What is being asked —
Each of the entries below should be written out exactly as it reads.

Material to process —
_ _ _
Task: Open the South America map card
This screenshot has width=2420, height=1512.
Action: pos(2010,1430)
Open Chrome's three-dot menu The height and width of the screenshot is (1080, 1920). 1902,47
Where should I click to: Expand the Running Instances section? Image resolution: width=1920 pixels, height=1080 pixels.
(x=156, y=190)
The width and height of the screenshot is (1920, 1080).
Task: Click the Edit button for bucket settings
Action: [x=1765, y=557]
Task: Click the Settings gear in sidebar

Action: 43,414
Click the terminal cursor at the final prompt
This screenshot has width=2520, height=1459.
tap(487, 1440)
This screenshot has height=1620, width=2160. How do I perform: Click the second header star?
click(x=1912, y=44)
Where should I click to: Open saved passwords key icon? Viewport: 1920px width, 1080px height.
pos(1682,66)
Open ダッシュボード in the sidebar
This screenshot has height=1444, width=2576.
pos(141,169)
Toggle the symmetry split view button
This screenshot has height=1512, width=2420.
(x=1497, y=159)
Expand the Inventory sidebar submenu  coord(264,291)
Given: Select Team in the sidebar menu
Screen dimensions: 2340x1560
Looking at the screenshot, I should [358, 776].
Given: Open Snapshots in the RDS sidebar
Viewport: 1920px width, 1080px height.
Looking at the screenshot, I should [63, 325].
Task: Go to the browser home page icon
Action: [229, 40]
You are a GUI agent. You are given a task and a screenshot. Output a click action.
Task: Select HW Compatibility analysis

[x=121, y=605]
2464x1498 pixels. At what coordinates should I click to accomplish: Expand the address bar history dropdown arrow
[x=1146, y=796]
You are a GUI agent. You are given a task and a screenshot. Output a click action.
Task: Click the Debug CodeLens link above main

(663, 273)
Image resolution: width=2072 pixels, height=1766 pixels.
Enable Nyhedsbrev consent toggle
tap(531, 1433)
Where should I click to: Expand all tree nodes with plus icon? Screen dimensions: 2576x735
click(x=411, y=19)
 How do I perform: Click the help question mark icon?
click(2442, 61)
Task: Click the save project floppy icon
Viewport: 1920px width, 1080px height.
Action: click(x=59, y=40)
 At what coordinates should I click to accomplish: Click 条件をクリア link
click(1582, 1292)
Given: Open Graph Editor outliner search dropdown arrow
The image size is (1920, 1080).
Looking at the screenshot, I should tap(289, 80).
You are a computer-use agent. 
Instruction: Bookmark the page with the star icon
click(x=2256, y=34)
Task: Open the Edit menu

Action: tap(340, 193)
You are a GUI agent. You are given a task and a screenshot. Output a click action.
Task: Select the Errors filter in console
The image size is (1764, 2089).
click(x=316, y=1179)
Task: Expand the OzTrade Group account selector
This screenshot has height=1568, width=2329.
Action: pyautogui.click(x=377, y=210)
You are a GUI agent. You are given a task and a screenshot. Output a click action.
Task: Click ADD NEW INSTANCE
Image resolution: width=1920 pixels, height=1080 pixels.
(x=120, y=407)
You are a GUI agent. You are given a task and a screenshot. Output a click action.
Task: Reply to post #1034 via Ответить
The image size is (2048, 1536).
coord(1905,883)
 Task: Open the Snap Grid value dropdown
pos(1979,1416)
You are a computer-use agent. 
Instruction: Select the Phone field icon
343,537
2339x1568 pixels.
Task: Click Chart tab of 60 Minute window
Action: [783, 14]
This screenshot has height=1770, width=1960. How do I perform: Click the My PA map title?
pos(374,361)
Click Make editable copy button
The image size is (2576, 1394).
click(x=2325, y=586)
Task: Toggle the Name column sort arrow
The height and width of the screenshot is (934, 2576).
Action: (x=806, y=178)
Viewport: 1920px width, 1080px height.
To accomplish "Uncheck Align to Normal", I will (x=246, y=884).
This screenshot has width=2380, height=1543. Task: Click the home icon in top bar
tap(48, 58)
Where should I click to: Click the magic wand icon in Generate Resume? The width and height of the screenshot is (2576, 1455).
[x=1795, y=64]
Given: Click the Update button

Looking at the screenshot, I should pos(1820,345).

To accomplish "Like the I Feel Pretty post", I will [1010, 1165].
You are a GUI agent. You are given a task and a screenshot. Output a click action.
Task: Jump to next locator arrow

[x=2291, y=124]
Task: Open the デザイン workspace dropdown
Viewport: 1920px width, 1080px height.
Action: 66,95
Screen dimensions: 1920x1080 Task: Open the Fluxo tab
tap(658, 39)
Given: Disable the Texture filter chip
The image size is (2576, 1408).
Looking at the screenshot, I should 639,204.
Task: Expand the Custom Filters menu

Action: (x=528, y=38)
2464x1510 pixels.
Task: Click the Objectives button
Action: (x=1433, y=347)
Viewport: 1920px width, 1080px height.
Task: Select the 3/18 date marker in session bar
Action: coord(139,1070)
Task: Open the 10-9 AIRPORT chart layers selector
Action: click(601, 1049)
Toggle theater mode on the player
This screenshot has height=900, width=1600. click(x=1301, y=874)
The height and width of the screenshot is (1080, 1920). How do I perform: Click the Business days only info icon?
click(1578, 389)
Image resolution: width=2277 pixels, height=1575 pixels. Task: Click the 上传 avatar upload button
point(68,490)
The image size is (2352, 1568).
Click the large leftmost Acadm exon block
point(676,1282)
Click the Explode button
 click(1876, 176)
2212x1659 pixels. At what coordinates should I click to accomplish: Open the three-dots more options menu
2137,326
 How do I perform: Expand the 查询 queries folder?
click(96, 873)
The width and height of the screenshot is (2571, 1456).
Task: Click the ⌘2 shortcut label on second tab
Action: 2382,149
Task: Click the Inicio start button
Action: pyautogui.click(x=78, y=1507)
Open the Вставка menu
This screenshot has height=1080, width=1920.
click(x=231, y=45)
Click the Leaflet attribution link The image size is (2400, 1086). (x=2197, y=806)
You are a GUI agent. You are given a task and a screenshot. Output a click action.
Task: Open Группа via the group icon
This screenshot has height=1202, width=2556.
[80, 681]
_ _ _
Answer below —
Task: Open the South America map card
This screenshot has width=2420, height=1512.
Action: pos(2010,1430)
Open Chrome's three-dot menu The height and width of the screenshot is (1080, 1920). 1902,47
Where should I click to: Expand the Running Instances section? Image resolution: width=1920 pixels, height=1080 pixels.
(x=156, y=190)
The width and height of the screenshot is (1920, 1080).
Task: Click the Edit button for bucket settings
Action: [x=1765, y=557]
Task: Click the Settings gear in sidebar

Action: 43,414
Click the terminal cursor at the final prompt
This screenshot has width=2520, height=1459.
tap(487, 1440)
This screenshot has height=1620, width=2160. How do I perform: Click the second header star?
click(x=1912, y=44)
Where should I click to: Open saved passwords key icon? Viewport: 1920px width, 1080px height.
pos(1682,66)
Open ダッシュボード in the sidebar
This screenshot has height=1444, width=2576.
pos(141,169)
Toggle the symmetry split view button
This screenshot has height=1512, width=2420.
(x=1497, y=159)
Expand the Inventory sidebar submenu  coord(264,291)
Given: Select Team in the sidebar menu
Screen dimensions: 2340x1560
Looking at the screenshot, I should [358, 776].
Given: Open Snapshots in the RDS sidebar
Viewport: 1920px width, 1080px height.
Looking at the screenshot, I should [63, 325].
Task: Go to the browser home page icon
Action: [229, 40]
You are a GUI agent. You are given a task and a screenshot. Output a click action.
Task: Select HW Compatibility analysis

[x=121, y=605]
2464x1498 pixels. At what coordinates should I click to accomplish: Expand the address bar history dropdown arrow
[x=1146, y=796]
You are a GUI agent. You are given a task and a screenshot. Output a click action.
Task: Click the Debug CodeLens link above main

(663, 273)
Image resolution: width=2072 pixels, height=1766 pixels.
Enable Nyhedsbrev consent toggle
tap(531, 1433)
Where should I click to: Expand all tree nodes with plus icon? Screen dimensions: 2576x735
click(x=411, y=19)
 How do I perform: Click the help question mark icon?
click(2442, 61)
Task: Click the save project floppy icon
Viewport: 1920px width, 1080px height.
Action: click(x=59, y=40)
 At what coordinates should I click to accomplish: Click 条件をクリア link
click(1582, 1292)
Given: Open Graph Editor outliner search dropdown arrow
The image size is (1920, 1080).
Looking at the screenshot, I should tap(289, 80).
You are a computer-use agent. 
Instruction: Bookmark the page with the star icon
click(x=2256, y=34)
Task: Open the Edit menu

Action: tap(340, 193)
You are a GUI agent. You are given a task and a screenshot. Output a click action.
Task: Select the Errors filter in console
The image size is (1764, 2089).
click(x=316, y=1179)
Task: Expand the OzTrade Group account selector
This screenshot has height=1568, width=2329.
Action: pyautogui.click(x=377, y=210)
You are a GUI agent. You are given a task and a screenshot. Output a click action.
Task: Click ADD NEW INSTANCE
Image resolution: width=1920 pixels, height=1080 pixels.
(x=120, y=407)
You are a GUI agent. You are given a task and a screenshot. Output a click action.
Task: Reply to post #1034 via Ответить
The image size is (2048, 1536).
coord(1905,883)
 Task: Open the Snap Grid value dropdown
pos(1979,1416)
You are a computer-use agent. 
Instruction: Select the Phone field icon
343,537
2339x1568 pixels.
Task: Click Chart tab of 60 Minute window
Action: [783, 14]
This screenshot has height=1770, width=1960. How do I perform: Click the My PA map title?
pos(374,361)
Click Make editable copy button
The image size is (2576, 1394).
click(x=2325, y=586)
Task: Toggle the Name column sort arrow
The height and width of the screenshot is (934, 2576).
Action: (x=806, y=178)
Viewport: 1920px width, 1080px height.
To accomplish "Uncheck Align to Normal", I will (x=246, y=884).
This screenshot has width=2380, height=1543. Task: Click the home icon in top bar
tap(48, 58)
Where should I click to: Click the magic wand icon in Generate Resume? The width and height of the screenshot is (2576, 1455).
[x=1795, y=64]
Given: Click the Update button

Looking at the screenshot, I should pos(1820,345).

To accomplish "Like the I Feel Pretty post", I will [1010, 1165].
You are a GUI agent. You are given a task and a screenshot. Output a click action.
Task: Jump to next locator arrow

[x=2291, y=124]
Task: Open the デザイン workspace dropdown
Viewport: 1920px width, 1080px height.
Action: 66,95
Screen dimensions: 1920x1080 Task: Open the Fluxo tab
tap(658, 39)
Given: Disable the Texture filter chip
The image size is (2576, 1408).
Looking at the screenshot, I should 639,204.
Task: Expand the Custom Filters menu

Action: (x=528, y=38)
2464x1510 pixels.
Task: Click the Objectives button
Action: (x=1433, y=347)
Viewport: 1920px width, 1080px height.
Task: Select the 3/18 date marker in session bar
Action: coord(139,1070)
Task: Open the 10-9 AIRPORT chart layers selector
Action: click(601, 1049)
Toggle theater mode on the player
This screenshot has height=900, width=1600. click(x=1301, y=874)
The height and width of the screenshot is (1080, 1920). How do I perform: Click the Business days only info icon?
click(1578, 389)
Image resolution: width=2277 pixels, height=1575 pixels. Task: Click the 上传 avatar upload button
point(68,490)
The image size is (2352, 1568).
Click the large leftmost Acadm exon block
point(676,1282)
Click the Explode button
 click(1876, 176)
2212x1659 pixels. At what coordinates should I click to accomplish: Open the three-dots more options menu
2137,326
 How do I perform: Expand the 查询 queries folder?
click(96, 873)
The width and height of the screenshot is (2571, 1456).
Task: Click the ⌘2 shortcut label on second tab
Action: 2382,149
Task: Click the Inicio start button
Action: pyautogui.click(x=78, y=1507)
Open the Вставка menu
This screenshot has height=1080, width=1920.
click(x=231, y=45)
Click the Leaflet attribution link The image size is (2400, 1086). (x=2197, y=806)
You are a GUI agent. You are given a task and a screenshot. Output a click action.
Task: Open Группа via the group icon
This screenshot has height=1202, width=2556.
[80, 681]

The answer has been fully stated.